Last month, big data company Cloudera purchased Myrrix, a London-based start-up based on Apache Hadoop and machine-learning library Apache Mahout.
Myrrix is a large-scale machine-learning platform. To many people, the most familiar implementation of machine learning is in recommenders, the technology used by the likes of Amazon to cross-sell products based on purchase history and customer demographics. Recommenders work by quantifying the often loose correlations between variables such as a customer's age and gender and their musical taste. The more data recommenders have to work with, the better they perform.
Myrrix founder Sean Owen, now director of data science at Cloudera, is quick to state that machine learning and recommenders are nothing new. However, the need to operate on big data across clusters of servers rather than on one machine has led to a resurgence of interest in the field.
"The math isn't new, the ideas aren't new, we've had machine learning since the '70s, but now we've got this explosion of data and it turns out that to adapt the algorithms to run across many machines means you have to rewrite a lot of them. We're rewriting them to make them applicable to big data," he told Computing.

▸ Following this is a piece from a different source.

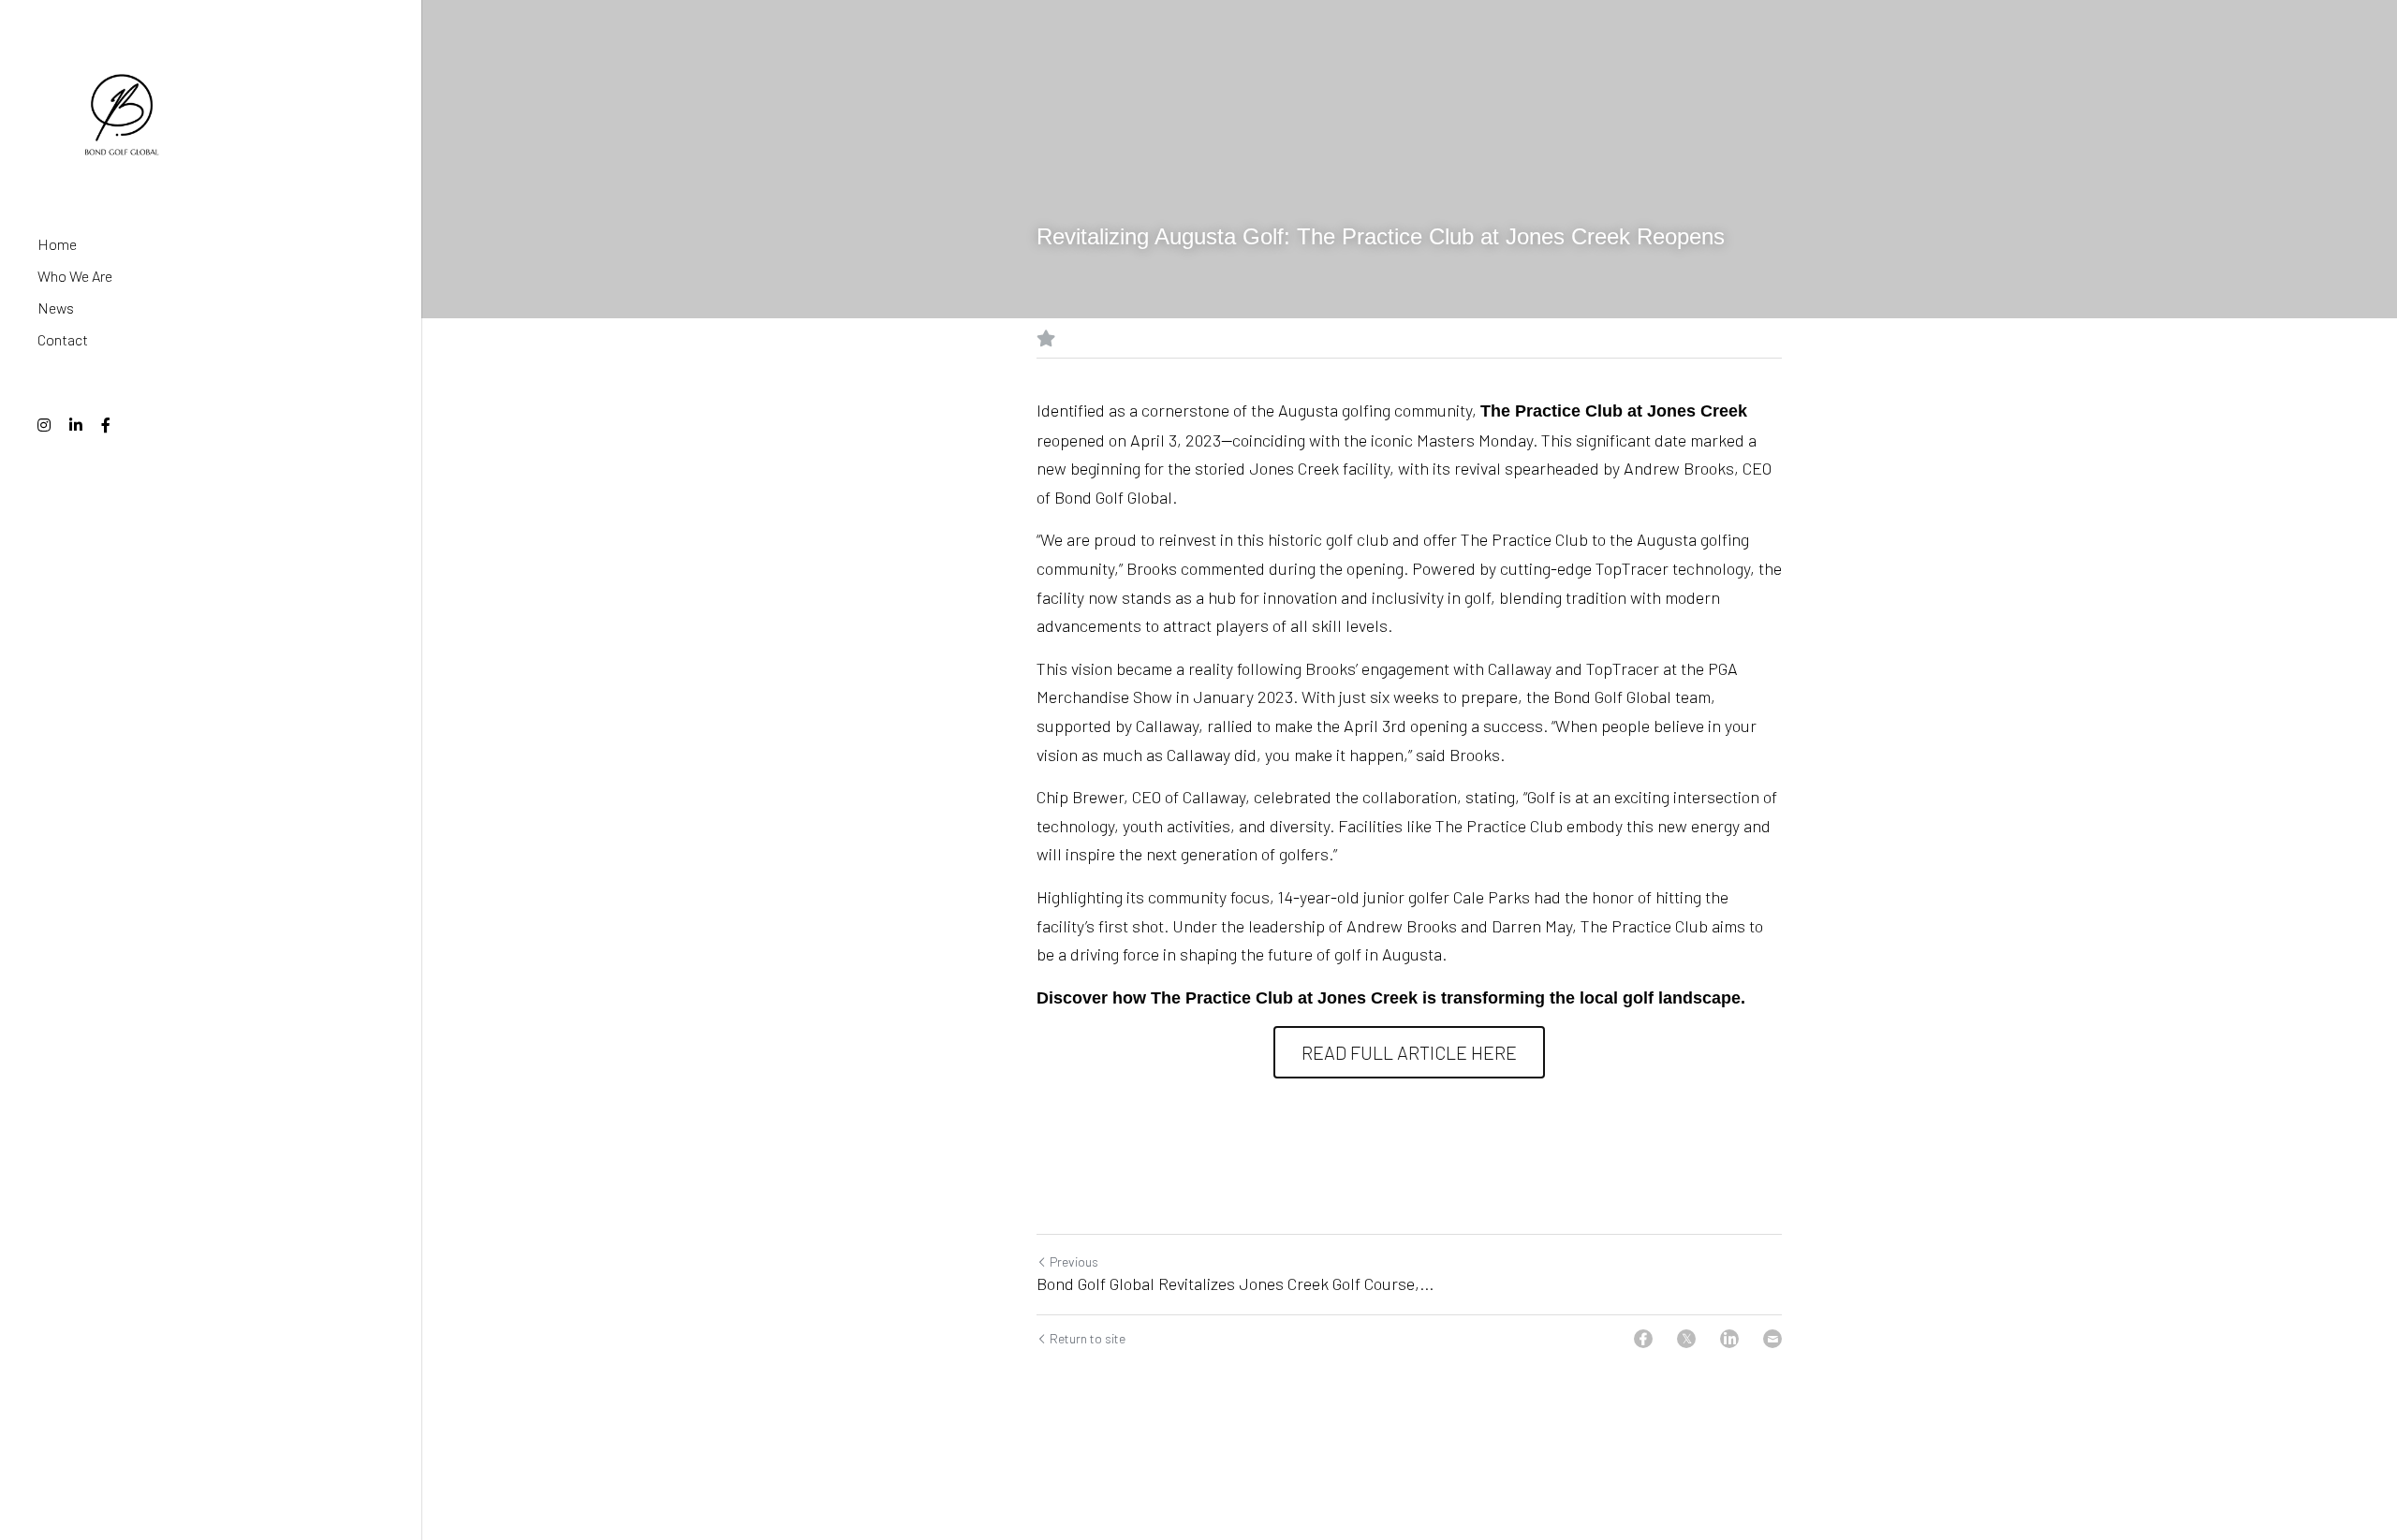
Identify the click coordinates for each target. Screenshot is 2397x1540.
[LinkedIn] (1729, 1336)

This has been the aim of the open-source Apache Mahout project, to which Owen has been a contributor over the years. Myrrix, though, is a complete rewrite of Mahout, designed to be more scalable and more user friendly, separating the front-end from the plumbing out back.
"If you want to use a relational database on your website you don't have to understand much about how it works. In contrast there's really nothing you can do on Hadoop that's nicely packaged. That's what we're trying to do."
In pursuit of this goal of commercialising machine learning at scale, Owen has been focusing on the relationship between model building (crunching the data to discover relationships between certain products and certain types of customer, for example), and model serving – applying the model to the website front-end.
These elements work to different timescales. Model building can happen overnight: this is the sort of batch job that Hadoop was designed for, sifting through the data in search for hidden correlations. Model serving needs to be in real-time, so the right information – such as a recommended album – is served to the right visitor to the site. There is also a near-real time aspect to model serving by which interactions on the website get fed back into the model between overnight builds.
"When I say 'I don't like that album', Amazon is not going to rebuild their whole universe of machine-learning models in response, but they'll record in memory that I shouldn't be shown the album again, not now and not ever. That's the near-real time part," said Owen.
Owen professes himself impressed by the way that companies like Amazon manage their recommendations. The back-end technology they use remains a closely guarded secret (unlike Myrrix, which is open-source) but, he says, the real skill comes with the way the models are applied to the website.
"The back-end models are the well-understood part. Getting the front-end right is the hard part," he said.
"The model building phase is becoming easier and easier. The model-serving phase at scale – connecting the model pipeline, having the data flow in and update the model and serve a new model – no one's really building tools for that."
"The interesting part to me is all the near-real time stuff. The way [Amazon] can feel so responsive and yet still be building models later based on all that data."
The focus on usability is partly what recommended Owen's start-up to Cloudera. Like other big data players, Cloudera is seeking to hide the complexity of the Hadoop ecosystem under the bonnet, so in products like Impala querying data is a more SQL-like process and is producing results in real-time.
"We're increasingly used to real-time responses. If a customer comes into my website I want to target products at them right now, not tomorrow," said Owen.
"Impala moves Hadoop into something more like an application. It lets you do a real-time query on data in Hadoop. Myrrix feels a bit like Impala but for machine learning in the sense that it is a little bit built on CDH [Cloudera Hadoop Distribution] and a bit on its own infrastructure. I think Cloudera is looking beyond just building stuff on Hadoop and more towards the other side of the equation: model serving in real-time. That matched what I was wanting to do."
[Turn to next page]
By eliminating high entry costs for big data analysis, you can convert more raw data into valuable business insight.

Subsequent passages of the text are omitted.